TASK DESCRIPTION — Filter the listing for lines containing "symbol".

EXERCISE DATA —
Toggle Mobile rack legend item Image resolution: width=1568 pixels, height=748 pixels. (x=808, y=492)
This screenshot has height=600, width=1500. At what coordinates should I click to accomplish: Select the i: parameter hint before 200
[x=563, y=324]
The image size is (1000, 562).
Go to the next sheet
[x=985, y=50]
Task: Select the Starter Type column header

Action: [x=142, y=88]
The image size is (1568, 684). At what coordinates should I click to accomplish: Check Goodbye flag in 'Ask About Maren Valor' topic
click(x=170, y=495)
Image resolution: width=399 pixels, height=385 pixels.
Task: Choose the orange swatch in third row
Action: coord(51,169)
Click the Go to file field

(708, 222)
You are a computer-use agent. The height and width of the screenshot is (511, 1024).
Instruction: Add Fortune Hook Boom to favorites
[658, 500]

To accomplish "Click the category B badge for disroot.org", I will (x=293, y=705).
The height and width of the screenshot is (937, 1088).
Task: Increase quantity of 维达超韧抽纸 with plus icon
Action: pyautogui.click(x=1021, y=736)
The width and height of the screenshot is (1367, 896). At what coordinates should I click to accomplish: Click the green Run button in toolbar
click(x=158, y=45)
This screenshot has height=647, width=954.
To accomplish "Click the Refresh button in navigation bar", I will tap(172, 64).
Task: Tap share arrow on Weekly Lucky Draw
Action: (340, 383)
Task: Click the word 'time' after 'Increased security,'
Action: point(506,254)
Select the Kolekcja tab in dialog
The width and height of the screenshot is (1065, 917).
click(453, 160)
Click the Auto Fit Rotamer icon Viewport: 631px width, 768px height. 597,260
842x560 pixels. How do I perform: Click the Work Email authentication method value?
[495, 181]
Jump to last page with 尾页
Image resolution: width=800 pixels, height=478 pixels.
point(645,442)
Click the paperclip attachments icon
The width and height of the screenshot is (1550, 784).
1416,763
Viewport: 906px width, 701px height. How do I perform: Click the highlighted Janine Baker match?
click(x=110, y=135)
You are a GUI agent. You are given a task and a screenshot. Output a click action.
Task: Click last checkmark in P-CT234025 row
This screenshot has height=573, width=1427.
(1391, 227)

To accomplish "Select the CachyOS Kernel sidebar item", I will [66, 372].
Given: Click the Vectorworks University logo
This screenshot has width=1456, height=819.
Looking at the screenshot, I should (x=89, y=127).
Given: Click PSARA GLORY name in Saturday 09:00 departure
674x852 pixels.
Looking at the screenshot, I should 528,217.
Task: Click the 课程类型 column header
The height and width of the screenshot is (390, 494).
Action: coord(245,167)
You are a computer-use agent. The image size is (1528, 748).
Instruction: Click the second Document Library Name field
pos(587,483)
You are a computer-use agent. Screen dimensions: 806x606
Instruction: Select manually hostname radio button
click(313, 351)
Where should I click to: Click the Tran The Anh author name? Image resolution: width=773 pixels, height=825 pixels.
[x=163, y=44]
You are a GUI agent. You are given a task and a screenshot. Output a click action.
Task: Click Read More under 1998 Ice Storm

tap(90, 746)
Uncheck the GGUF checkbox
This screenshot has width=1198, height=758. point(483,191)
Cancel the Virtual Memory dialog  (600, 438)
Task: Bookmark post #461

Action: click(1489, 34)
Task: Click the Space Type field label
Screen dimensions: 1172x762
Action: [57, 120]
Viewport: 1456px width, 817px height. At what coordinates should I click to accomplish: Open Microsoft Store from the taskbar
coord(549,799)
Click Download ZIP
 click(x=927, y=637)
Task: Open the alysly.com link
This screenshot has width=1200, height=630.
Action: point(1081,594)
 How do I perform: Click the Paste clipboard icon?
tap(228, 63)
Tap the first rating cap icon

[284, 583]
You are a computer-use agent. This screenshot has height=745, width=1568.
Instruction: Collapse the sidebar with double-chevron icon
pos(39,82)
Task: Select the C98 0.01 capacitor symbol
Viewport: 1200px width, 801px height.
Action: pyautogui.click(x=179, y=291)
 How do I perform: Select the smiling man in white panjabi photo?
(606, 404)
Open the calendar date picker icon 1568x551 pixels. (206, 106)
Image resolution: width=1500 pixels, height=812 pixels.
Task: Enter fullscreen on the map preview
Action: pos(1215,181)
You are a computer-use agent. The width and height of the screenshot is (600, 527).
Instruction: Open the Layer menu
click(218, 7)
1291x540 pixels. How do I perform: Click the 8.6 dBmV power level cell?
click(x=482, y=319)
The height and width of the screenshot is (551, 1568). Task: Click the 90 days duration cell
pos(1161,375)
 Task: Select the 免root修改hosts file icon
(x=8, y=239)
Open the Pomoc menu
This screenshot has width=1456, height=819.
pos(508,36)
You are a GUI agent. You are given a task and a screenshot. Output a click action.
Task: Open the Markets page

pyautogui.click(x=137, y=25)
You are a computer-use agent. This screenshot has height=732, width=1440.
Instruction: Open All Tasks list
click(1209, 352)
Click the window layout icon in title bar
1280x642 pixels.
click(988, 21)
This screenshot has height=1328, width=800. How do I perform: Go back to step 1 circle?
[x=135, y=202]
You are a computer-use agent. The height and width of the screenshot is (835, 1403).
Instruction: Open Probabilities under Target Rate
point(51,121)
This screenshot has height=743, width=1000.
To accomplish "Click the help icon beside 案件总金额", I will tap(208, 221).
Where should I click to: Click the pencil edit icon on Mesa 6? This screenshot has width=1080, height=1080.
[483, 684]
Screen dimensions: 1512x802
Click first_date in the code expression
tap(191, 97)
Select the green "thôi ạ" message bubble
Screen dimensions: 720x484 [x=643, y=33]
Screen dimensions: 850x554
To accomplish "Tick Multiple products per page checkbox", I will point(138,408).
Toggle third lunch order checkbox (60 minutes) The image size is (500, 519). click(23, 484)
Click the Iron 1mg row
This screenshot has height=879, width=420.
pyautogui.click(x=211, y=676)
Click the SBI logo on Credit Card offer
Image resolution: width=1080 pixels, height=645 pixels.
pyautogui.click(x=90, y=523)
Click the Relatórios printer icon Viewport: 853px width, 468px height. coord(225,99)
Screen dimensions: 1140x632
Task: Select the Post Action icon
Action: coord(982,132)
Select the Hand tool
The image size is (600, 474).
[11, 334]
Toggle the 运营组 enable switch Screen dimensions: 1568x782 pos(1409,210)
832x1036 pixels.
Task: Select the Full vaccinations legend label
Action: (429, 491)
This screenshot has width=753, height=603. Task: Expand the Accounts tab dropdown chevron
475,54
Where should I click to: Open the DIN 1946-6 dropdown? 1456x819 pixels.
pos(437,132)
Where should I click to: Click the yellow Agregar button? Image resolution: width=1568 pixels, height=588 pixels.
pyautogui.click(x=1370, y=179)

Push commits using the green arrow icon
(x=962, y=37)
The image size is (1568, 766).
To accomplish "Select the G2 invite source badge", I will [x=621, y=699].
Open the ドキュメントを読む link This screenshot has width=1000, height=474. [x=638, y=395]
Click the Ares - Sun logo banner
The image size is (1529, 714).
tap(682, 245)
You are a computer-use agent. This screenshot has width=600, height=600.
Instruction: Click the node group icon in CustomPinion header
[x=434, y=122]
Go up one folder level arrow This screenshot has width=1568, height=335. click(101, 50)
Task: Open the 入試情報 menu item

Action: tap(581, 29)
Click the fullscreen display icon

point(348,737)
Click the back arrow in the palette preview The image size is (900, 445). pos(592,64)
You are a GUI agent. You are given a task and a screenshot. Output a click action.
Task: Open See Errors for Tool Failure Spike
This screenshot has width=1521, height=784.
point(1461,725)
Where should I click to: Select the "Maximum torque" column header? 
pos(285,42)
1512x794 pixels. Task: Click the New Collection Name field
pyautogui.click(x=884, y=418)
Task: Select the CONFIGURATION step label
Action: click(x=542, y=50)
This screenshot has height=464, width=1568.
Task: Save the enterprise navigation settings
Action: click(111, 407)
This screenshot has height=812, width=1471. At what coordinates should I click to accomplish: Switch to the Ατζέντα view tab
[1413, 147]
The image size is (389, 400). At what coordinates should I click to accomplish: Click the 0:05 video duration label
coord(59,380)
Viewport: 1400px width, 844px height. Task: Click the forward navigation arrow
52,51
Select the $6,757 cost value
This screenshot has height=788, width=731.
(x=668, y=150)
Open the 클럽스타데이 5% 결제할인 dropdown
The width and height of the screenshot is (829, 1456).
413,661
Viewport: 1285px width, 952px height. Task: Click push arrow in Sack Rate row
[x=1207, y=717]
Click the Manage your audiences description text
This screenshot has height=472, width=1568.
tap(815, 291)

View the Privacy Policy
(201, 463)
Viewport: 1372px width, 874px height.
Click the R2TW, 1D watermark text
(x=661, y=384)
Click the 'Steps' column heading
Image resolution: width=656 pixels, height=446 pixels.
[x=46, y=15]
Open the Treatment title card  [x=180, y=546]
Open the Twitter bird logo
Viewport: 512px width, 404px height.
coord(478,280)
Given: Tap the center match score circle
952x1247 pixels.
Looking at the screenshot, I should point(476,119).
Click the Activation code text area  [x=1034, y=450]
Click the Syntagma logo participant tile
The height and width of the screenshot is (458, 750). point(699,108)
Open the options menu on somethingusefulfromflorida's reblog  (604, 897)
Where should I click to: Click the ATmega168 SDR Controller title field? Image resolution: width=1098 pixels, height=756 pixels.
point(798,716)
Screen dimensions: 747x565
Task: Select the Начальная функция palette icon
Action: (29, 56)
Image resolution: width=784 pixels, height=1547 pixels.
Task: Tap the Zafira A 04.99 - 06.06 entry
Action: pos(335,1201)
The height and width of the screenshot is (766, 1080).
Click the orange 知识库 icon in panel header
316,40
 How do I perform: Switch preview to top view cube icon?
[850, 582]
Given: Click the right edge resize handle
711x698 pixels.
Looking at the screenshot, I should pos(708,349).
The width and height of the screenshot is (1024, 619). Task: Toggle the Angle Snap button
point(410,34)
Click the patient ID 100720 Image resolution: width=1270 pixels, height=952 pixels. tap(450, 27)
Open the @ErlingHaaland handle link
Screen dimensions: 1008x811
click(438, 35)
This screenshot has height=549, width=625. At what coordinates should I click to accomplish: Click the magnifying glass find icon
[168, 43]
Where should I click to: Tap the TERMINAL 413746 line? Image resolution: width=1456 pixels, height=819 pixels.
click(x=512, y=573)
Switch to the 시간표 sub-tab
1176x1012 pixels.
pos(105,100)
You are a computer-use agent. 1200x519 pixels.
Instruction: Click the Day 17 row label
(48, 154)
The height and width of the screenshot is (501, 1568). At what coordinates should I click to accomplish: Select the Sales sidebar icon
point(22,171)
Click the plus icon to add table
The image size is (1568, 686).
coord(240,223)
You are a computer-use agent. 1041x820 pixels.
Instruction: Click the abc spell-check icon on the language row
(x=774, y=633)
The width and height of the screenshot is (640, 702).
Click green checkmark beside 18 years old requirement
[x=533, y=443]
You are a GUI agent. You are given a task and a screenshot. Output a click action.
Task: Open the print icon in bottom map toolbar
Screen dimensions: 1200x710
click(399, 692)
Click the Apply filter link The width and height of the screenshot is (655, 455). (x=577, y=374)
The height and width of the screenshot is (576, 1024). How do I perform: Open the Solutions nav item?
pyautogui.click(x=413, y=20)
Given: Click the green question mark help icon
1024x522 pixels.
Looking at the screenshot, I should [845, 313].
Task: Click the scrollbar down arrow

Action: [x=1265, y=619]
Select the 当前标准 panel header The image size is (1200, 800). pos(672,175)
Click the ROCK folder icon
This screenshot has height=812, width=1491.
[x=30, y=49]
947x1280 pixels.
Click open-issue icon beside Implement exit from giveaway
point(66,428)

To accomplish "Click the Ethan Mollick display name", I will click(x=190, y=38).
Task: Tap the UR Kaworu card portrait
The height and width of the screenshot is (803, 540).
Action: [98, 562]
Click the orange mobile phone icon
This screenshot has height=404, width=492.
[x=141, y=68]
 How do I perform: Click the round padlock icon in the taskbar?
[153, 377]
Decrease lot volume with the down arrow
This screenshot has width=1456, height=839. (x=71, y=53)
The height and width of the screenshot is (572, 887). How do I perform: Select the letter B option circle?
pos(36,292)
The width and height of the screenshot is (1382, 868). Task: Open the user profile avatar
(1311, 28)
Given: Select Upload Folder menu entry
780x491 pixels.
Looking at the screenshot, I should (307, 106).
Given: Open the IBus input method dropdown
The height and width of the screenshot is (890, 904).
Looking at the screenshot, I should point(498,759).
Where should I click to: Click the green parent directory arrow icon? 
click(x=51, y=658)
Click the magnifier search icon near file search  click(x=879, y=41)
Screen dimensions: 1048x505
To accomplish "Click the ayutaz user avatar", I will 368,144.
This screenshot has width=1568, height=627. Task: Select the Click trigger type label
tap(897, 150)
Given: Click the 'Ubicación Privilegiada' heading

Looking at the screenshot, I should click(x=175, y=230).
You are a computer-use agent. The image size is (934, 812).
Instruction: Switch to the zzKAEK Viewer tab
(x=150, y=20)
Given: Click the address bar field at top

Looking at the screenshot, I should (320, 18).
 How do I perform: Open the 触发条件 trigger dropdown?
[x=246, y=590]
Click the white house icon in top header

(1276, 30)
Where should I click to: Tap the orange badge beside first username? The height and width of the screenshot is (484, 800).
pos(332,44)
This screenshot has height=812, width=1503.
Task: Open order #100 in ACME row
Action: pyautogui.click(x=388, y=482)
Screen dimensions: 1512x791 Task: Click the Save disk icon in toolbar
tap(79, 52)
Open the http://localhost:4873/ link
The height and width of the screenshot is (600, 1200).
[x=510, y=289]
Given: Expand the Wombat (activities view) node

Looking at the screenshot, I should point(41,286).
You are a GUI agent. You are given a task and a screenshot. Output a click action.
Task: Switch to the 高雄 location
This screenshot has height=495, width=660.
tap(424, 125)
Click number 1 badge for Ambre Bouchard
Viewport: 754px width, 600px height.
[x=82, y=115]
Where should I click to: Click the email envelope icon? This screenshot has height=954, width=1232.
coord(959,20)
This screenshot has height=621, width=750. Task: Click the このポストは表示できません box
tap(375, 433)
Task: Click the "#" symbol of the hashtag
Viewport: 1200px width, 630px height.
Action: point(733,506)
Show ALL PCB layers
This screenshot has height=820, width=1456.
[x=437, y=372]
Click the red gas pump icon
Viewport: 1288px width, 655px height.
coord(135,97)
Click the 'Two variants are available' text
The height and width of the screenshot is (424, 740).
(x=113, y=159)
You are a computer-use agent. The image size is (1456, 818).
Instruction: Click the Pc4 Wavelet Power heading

OUTPUT FOR THIS EXERCISE —
Task: Select the C98 0.01 capacitor symbol
Task: Click the "#" symbol of the hashtag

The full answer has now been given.